Cotidiano

Cliente que não teve depósito em envelope lançado será indenizada por banco

Um banco terá que indenizar uma consumidora do interior do Estado, depois que ela efetuou depósito em caixa eletrônico e os envelopes foram considerados como vazios. A mulher deve receber os R$ 450 depositados, mais R$ 5 mil, a título de danos morais, dado ao constrangimento da consumidora e a impotência perante o banco. A […]

Guilherme Cavalcante Publicado em 28/04/2020, às 09h04 - Atualizado às 09h24

Foto ilustrativa | Reprodução
Foto ilustrativa | Reprodução - Foto ilustrativa | Reprodução

Um banco terá que indenizar uma consumidora do interior do Estado, depois que ela efetuou depósito em caixa eletrônico e os envelopes foram considerados como vazios. A mulher deve receber os R$ 450 depositados, mais R$ 5 mil, a título de danos morais, dado ao constrangimento da consumidora e a impotência perante o banco. A decisão é da 3ª Câmara Cível do TJMS.

Segundo os autos, em meados de 2017 a consumidora depositou, por meio de sistema de autoatendimento, a quantia de R$ 450. No entanto, no dia seguinte ,constatou que a instituição financeira não lançou o depósito, sob a justificativa de que o envelope estava vazio.

A mulher alegou que conversou com os funcionários da agência para que eles solucionassem a situação, mas a tentativa foi infrutífera, pois eles não quiseram sequer apresentar as imagens ou vídeos da câmera de segurança.

A defesa alegou ainda que a vítima é residente em cidade pacata, em que as pessoas dão muito valor nas palavras e consideração das pessoas, constituindo ofensa pôr pecha na pessoa de mentirosa.

Também é notório que a agência bancária em que ocorreram os fatos foi alvo de fraudes e ilícitos cometidos por seus próprios funcionários.

Para o relator do recurso, Des. Amaury da Silva Kuklinski, mesmo diante da situação de fraude na agência, a instituição bancária não buscou minimizar os danos sofridos pela apelante, que só teve o direito de devolução dos valores após ingressar com ação judicial, o que gera, na visão do magistrado, o dano moral.

“A apelante foi privada de usufruir do próprio dinheiro, uma vez que, mesmo realizando a operação bancária para depósito em conta de terceiro, não teve os valores contabilizados sob a alegação de que o envelope estava vazio, sem contar ainda os dissabores enfrentados para a solução do problema”, disse Kuklinski.

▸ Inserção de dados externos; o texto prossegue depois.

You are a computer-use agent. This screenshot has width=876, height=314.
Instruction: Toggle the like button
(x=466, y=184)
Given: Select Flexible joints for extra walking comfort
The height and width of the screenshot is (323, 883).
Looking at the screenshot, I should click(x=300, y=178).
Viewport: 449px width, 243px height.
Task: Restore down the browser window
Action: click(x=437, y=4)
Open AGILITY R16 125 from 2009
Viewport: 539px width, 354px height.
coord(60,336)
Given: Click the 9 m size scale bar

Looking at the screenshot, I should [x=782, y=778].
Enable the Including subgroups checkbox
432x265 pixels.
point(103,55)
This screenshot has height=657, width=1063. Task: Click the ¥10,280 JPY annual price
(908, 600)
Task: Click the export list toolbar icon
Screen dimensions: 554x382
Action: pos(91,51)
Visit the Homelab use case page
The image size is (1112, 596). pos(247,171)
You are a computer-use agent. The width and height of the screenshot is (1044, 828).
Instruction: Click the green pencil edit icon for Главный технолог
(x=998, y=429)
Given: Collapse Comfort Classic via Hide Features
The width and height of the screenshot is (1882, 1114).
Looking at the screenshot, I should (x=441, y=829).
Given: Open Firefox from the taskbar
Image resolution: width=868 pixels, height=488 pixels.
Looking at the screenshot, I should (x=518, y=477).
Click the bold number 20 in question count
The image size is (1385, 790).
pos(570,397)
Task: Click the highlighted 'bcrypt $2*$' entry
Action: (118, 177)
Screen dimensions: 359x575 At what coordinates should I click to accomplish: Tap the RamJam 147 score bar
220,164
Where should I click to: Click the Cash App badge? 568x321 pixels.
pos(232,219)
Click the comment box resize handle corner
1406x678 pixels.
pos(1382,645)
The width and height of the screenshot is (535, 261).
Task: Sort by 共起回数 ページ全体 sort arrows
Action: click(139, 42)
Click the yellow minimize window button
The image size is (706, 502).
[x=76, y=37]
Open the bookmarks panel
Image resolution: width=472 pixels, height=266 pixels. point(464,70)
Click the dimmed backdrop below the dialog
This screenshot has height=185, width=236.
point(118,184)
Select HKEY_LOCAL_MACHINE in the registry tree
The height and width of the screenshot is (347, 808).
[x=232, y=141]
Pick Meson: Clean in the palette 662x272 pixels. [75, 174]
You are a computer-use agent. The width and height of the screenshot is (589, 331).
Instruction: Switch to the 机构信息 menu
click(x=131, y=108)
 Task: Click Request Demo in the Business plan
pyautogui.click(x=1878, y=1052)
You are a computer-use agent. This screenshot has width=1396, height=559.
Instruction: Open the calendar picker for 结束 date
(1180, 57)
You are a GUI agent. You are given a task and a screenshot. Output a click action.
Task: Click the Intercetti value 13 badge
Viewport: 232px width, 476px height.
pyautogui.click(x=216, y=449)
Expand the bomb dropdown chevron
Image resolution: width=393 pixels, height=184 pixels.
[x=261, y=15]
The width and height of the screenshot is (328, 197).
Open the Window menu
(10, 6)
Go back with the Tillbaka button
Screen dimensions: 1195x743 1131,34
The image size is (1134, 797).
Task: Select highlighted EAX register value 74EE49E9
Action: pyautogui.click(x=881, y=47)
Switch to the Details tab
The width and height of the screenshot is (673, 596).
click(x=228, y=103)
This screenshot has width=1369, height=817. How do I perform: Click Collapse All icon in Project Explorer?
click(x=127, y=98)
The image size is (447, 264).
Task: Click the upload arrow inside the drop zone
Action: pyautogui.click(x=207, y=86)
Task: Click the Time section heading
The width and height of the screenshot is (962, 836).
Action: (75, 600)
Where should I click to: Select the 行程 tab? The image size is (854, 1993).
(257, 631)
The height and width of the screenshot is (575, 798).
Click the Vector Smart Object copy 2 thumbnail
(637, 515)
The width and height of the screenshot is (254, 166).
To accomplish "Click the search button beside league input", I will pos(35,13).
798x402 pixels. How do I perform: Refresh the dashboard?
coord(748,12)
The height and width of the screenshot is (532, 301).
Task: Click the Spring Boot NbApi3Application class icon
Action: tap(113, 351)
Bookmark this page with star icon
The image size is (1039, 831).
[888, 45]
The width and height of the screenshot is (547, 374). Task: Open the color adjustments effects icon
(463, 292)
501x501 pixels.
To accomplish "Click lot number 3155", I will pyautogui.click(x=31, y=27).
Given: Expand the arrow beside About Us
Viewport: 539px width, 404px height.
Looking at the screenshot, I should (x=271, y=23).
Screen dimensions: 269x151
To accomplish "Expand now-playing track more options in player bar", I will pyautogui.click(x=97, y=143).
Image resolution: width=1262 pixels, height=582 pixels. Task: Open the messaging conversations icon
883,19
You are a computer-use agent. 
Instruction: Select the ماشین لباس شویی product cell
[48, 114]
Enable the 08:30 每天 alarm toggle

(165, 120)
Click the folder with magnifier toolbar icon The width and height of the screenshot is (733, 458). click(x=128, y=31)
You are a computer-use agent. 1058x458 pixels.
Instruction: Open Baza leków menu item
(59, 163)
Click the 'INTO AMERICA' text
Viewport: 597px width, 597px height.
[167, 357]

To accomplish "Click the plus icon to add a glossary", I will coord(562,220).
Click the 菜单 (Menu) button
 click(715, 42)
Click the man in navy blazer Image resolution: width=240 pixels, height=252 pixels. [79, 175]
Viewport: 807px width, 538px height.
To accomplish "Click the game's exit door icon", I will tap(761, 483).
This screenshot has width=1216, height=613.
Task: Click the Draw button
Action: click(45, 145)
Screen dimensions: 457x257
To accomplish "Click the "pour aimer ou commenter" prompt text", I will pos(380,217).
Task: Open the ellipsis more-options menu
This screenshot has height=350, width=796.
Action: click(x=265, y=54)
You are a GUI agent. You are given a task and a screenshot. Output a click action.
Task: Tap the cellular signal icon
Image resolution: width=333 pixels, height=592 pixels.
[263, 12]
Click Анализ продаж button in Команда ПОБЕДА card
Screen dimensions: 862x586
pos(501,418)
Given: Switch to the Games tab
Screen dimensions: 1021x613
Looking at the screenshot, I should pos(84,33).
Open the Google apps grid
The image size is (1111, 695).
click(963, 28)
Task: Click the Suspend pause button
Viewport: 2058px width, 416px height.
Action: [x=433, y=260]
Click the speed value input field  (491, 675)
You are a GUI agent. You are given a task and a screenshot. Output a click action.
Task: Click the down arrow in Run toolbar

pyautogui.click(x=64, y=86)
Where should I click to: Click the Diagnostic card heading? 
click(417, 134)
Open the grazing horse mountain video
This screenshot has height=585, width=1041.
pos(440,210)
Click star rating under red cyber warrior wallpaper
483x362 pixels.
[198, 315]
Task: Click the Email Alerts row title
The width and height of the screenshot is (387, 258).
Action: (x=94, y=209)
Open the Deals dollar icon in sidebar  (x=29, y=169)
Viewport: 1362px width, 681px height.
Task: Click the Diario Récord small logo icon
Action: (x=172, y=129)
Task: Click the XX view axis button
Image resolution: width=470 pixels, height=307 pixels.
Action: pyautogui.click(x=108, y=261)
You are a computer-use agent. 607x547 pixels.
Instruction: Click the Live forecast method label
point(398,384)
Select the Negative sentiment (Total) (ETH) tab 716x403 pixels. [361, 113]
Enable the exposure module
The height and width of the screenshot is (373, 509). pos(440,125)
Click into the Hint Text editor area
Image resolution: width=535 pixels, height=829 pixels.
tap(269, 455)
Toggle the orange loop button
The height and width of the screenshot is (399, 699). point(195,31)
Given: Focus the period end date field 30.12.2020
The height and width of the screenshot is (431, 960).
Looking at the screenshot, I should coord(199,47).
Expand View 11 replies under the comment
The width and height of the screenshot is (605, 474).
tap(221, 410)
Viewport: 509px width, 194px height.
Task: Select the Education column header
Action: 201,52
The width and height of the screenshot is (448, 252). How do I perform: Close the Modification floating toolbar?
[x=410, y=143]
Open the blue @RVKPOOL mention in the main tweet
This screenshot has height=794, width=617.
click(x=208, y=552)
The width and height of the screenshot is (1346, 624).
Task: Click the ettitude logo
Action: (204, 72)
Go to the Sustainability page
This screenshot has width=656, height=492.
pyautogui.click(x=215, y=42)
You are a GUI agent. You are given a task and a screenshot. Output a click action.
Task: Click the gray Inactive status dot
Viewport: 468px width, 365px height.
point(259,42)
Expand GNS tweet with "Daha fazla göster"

Ainda segundo o desembargador, o fato em si foi suficiente para demonstrar o sofrimento da apelante neste caso, visto que os danos morais se caracterizam como aqueles que atingem valores eminentemente espirituais ou morais, como a honra, a paz etc. “O dano moral deve ser reconhecido, independentemente da produção de outras provas, porque decorre do próprio fato ilícito (afirmar, sem produção de outras provas, que a autora efetuou o depósito de valores em envelope vazio)”.

“Dado o desgaste, sentimento de impotência imposto a autora pela instituição bancária requerida/apelada, há de se ter como caracterizado o abalo moral indenizável em decorrência da situação exposta (…) Gize-se que a responsabilidade civil decorre da má prestação/fornecimento de serviços, cujo fato ensejou prejuízo à autora, que se viu obrigada a ingressar com demanda judiciária, para ter seu direito declarada como indevida a cobrança realizada”, finalizou o voto.

A decisão foi por unanimidade dos desembargadores da 3ª Câmara Cível do TJMS, em sessão permanente e virtual.